What is expected
How many separate lines of the data contain "blue"? Give the count and nothing else.

*** Records provided

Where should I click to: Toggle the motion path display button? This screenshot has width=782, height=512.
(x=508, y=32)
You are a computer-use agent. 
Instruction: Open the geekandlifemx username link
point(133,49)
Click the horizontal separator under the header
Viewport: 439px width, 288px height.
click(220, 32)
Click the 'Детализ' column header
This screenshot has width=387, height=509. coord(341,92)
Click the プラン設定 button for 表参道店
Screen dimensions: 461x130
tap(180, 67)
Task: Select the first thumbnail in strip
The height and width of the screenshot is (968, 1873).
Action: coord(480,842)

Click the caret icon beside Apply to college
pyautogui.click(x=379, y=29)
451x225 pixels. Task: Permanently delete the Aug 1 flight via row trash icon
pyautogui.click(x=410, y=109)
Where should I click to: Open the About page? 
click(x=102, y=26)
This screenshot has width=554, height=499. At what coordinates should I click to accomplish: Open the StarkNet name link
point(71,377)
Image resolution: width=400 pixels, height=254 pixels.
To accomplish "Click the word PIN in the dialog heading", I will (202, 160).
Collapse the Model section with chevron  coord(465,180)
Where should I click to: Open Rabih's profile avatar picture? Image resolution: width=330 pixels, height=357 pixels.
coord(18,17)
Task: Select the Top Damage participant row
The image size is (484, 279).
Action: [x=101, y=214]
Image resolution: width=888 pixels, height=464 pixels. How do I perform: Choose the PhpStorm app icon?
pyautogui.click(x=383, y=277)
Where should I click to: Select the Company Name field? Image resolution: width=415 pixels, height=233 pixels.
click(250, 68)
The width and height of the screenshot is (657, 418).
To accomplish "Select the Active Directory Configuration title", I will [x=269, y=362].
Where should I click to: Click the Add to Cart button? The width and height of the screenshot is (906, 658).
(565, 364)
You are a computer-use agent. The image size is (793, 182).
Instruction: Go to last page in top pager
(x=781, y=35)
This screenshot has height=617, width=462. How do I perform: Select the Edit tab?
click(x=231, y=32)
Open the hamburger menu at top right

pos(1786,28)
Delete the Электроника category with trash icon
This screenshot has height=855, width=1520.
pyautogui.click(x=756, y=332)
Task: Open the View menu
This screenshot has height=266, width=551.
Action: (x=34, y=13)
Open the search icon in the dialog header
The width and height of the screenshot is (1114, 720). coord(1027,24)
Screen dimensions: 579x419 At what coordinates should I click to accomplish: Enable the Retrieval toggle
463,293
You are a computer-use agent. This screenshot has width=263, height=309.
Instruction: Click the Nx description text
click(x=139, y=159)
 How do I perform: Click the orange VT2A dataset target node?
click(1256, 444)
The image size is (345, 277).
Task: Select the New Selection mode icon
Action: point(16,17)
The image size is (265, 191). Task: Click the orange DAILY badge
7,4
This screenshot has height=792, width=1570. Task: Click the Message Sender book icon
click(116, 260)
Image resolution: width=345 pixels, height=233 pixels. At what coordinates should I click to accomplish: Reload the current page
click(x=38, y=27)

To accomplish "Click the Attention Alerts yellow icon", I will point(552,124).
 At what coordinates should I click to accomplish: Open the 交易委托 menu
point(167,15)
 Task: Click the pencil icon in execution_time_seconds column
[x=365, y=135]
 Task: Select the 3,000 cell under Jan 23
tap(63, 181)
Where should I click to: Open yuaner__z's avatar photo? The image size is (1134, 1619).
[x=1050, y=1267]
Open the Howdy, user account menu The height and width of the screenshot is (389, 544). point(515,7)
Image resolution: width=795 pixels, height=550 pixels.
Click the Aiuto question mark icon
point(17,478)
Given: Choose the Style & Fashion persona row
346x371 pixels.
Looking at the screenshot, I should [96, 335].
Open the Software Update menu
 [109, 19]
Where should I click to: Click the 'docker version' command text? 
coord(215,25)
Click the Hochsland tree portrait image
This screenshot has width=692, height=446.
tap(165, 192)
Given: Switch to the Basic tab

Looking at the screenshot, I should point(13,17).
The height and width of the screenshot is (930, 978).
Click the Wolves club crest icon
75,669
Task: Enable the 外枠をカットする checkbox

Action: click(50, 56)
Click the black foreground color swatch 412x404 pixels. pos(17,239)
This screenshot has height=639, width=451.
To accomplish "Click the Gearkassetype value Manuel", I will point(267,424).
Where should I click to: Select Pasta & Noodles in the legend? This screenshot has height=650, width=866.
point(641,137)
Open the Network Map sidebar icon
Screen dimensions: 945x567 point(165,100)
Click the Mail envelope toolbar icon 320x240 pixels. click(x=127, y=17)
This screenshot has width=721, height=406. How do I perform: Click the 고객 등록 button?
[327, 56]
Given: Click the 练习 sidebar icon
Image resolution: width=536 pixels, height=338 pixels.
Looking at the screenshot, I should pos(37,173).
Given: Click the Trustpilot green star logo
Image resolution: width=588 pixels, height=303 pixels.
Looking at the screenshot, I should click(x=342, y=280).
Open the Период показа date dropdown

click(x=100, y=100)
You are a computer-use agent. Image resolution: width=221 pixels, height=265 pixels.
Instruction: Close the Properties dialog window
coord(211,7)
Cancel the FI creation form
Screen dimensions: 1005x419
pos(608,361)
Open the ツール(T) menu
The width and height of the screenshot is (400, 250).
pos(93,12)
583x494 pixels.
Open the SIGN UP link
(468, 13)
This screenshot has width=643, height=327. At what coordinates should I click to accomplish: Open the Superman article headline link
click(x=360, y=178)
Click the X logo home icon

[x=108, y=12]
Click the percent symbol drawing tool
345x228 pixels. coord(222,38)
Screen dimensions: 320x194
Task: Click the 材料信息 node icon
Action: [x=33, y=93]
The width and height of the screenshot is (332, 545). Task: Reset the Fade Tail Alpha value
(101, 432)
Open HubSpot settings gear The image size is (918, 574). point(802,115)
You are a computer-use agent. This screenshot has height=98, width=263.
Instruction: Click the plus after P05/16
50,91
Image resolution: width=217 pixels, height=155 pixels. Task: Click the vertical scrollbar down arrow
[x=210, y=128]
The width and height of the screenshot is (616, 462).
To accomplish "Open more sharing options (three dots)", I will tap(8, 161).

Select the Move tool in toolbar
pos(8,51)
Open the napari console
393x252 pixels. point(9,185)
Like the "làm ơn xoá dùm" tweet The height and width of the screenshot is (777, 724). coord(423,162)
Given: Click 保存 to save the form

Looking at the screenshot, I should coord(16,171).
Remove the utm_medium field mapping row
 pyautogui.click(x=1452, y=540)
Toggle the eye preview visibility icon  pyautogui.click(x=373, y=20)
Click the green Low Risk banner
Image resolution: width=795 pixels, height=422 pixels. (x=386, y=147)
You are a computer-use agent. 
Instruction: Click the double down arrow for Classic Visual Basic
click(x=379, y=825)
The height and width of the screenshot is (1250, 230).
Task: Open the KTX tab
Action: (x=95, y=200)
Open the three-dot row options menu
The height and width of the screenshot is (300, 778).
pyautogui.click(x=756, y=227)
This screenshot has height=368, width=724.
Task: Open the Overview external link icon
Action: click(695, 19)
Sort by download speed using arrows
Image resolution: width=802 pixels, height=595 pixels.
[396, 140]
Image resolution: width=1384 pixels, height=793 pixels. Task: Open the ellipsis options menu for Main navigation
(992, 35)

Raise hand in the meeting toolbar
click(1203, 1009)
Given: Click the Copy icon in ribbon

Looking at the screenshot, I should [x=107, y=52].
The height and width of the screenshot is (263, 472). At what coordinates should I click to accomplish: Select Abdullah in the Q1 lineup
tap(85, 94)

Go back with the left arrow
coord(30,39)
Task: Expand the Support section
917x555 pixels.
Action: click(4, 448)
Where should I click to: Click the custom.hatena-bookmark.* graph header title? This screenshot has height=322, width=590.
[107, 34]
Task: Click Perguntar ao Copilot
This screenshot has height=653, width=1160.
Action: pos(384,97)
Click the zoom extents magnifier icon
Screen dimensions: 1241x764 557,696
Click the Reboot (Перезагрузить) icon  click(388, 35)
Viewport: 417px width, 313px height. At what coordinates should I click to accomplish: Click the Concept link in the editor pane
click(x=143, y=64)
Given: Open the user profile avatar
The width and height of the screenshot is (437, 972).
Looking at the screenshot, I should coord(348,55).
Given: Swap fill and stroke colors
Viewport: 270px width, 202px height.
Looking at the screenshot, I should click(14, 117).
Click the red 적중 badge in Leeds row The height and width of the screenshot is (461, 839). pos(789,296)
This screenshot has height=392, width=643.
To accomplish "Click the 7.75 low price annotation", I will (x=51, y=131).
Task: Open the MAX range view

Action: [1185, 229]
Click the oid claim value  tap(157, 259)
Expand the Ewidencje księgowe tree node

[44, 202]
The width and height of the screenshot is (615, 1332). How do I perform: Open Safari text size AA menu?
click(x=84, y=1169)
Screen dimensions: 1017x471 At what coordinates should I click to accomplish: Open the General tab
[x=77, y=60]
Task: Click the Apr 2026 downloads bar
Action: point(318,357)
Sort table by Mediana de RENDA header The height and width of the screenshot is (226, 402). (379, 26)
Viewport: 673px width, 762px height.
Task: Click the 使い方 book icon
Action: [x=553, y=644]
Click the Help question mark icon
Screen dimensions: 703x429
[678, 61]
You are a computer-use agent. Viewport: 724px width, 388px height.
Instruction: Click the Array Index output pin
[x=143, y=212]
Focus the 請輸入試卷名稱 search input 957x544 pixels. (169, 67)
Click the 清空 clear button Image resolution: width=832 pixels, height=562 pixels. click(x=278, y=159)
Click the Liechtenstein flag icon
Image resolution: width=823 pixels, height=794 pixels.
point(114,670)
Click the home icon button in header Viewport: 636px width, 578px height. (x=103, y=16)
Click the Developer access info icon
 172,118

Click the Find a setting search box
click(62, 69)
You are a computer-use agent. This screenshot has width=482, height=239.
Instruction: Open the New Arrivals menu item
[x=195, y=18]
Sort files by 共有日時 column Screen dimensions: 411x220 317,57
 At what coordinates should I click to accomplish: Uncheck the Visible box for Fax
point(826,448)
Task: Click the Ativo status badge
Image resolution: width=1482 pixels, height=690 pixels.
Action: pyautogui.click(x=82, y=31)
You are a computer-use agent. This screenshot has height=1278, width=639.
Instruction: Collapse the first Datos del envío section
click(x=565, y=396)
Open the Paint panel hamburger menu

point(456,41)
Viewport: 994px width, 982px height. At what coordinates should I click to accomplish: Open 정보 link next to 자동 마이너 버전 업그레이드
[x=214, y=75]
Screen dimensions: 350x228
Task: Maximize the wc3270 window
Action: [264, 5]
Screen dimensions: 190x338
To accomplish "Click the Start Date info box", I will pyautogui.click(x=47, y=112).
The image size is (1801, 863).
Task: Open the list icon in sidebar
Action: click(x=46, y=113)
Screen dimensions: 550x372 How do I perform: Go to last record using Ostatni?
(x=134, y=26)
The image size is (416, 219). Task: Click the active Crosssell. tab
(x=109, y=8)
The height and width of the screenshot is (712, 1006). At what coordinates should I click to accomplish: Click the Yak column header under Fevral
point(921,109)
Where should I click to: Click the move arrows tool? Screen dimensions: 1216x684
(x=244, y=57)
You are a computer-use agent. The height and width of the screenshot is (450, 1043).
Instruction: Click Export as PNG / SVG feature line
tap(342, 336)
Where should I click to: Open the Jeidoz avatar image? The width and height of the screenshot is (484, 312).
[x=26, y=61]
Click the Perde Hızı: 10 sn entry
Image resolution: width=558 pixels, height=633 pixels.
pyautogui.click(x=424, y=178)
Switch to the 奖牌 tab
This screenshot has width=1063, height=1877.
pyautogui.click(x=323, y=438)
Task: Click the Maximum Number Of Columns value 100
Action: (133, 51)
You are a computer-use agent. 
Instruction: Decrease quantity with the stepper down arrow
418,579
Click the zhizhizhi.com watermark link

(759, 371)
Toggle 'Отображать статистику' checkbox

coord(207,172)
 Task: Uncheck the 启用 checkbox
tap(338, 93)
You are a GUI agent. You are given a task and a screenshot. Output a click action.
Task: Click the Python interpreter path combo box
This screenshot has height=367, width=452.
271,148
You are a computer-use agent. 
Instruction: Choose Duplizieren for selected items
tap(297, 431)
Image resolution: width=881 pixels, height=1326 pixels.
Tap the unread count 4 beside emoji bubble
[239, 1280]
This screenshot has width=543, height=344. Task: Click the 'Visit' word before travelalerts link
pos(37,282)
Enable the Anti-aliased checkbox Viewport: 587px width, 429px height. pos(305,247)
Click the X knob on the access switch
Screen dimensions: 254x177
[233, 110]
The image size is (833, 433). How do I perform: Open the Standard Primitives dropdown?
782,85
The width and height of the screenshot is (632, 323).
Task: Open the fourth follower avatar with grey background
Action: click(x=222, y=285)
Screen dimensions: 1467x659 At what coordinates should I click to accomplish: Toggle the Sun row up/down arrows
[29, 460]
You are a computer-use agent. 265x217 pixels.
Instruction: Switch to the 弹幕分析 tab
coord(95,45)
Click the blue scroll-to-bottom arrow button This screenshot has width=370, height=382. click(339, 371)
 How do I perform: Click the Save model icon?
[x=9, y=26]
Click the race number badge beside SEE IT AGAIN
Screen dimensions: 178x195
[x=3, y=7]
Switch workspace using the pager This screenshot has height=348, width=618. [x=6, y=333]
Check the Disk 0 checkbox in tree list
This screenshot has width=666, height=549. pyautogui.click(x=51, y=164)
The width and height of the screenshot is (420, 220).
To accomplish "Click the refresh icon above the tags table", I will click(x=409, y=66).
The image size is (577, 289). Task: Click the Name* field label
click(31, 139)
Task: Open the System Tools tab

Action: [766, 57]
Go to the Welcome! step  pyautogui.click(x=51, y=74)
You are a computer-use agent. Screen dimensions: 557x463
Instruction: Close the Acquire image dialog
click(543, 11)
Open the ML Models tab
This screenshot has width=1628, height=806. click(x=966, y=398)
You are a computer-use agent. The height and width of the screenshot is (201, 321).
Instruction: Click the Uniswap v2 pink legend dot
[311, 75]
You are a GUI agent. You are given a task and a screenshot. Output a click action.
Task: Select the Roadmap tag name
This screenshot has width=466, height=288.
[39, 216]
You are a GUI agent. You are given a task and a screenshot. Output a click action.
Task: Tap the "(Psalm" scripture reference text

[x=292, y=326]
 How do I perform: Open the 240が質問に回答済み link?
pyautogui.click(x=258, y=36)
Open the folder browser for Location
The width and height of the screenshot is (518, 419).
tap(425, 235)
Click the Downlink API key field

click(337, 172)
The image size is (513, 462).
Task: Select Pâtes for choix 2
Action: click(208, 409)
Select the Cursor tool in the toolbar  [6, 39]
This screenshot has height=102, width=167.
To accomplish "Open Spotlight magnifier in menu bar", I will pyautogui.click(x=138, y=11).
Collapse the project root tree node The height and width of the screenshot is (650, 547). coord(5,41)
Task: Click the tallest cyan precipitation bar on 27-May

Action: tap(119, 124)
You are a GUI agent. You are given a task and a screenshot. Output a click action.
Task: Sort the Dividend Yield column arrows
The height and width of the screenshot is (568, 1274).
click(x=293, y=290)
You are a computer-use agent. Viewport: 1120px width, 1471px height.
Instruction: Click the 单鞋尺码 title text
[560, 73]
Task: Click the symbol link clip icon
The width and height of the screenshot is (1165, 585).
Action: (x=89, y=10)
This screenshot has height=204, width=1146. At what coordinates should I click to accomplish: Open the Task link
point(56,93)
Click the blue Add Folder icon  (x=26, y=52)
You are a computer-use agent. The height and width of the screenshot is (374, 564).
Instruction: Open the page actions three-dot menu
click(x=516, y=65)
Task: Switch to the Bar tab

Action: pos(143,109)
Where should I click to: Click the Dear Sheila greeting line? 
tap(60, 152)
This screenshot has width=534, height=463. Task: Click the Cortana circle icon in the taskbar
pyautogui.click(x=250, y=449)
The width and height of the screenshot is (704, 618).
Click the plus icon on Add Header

******

Response to this exercise
2